In fact, this film is such a shameless rehash that it’s fair to wonder whether it was actually an old script, or even a previous draft of Match Point, the film it most closely resembles. But Allen aficionados will also detect thundering echoes of Crimes and Misdemeanors, and even a soupçon of Cassandra’s Dream. And while the Parisian setting might suggest that Allen has taken a logical next step from the European tourism of Midnight in Paris, Vicky Cristina Barcelona, and (ugh) To Rome with Love, there’s actually very little in this film that could not have just as easily transpired on the streets of New York, assuming he could avoid being pelted with garbage.
Stop me if you’ve heard this one before: Fanny (Lou de Laâge) is a young gallery worker married to Jean (Melvil Poupaud), an affable but mysterious millionaire. (When asked about his job, he simply says: “I help make rich people richer.”) The marriage is reasonably happy, even though Fanny feels a bit like Jean’s “trophy wife” (an expression that the French speakers use in English, as a kind of derogatory loaner word). By chance, Fanny runs into an old college friend, Alain (Niels Schneider), who doesn’t hold back, explaining that he’s always harbored a massive crush on Fanny. Before long, they have started having an affair, something Jean figures out rather quickly. (Fanny is a lousy liar.) And so, this shady rich guy makes some calls, taking matters into his own hands.
Watching Coup de Chance, it’s hard to remember that Woody Allen was once a skilled filmmaker. So much of the dialogue consists of clunky exposition. Alain, for example, continually announces that he is a writer, and at a party, Jean’s friends have a “casual” discussion about the unsolved death of Jean’s old business partner. At other moments, actors simply recite bourgeois cliches (“good help is so hard to find”) or speak like they learned to talk by watching film noir (“that ‘problem’ has been taken care of”). In its overall structure and its moment-to-moment articulation, Coup de Chance is lifeless and rote, the product of an auteur on autopilot. Where Crimes and Misdemeanors conveyed its themes through intricacies of plot and character, Coup de Chance has Jean announce Allen’s subtext with the subtlety of a trumpeting elephant: “I don’t believe in chance. I make my own luck.”

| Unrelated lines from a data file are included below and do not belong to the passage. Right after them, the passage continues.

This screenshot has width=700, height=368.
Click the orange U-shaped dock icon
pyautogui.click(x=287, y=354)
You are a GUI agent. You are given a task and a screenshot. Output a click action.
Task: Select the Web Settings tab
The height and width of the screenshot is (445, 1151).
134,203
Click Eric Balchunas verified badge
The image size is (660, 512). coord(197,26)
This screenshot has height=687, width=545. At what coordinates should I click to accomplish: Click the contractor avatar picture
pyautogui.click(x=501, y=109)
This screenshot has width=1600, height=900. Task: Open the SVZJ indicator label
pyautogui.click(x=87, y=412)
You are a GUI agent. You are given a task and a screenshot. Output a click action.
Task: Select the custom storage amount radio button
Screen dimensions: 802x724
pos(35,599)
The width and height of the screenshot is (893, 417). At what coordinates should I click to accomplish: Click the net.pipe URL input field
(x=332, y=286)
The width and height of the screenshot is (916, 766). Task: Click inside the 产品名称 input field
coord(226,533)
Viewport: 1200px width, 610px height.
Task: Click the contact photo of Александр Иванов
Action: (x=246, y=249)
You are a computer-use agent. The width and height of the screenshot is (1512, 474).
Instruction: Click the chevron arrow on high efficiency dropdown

Does this foreshadow an unexpected intervention of fate, Jean’s best laid plans foiled by random, unforeseen events? That won’t be spoiled here, but what can be said is that Coup de Chance’s only signal that Allen’s sensibility has progressed has to do with the soundtrack selections. The Woodman has apparently discovered mid-’60s jazz fusion, and at three points in the film he plays Herbie Hancock’s 1964 jam “Cantaloupe Island.” Those of us who’ve been awake for the last 50 years will recognize it as the track that jazz/hip-hop collective Us3 sampled for their 1993 hit “Cantaloop.” There’s temptation to remark that Woody Allen is probably unaware of hip-hop of any kind, but he’s actually probably smarter than that, at least on an unconscious level. He’s chosen the perfect track to signify the loop he’s been stuck in for nearly 25 years.
DIRECTOR: Woody Allen; CAST: Lou de Laâge, Melvil Poupaud, Niels Schneider, Valérie Lemercier; DISTRIBUTOR: MPI International; IN THEATERS: April 5; RUNTIME: 1 hr. 36 min.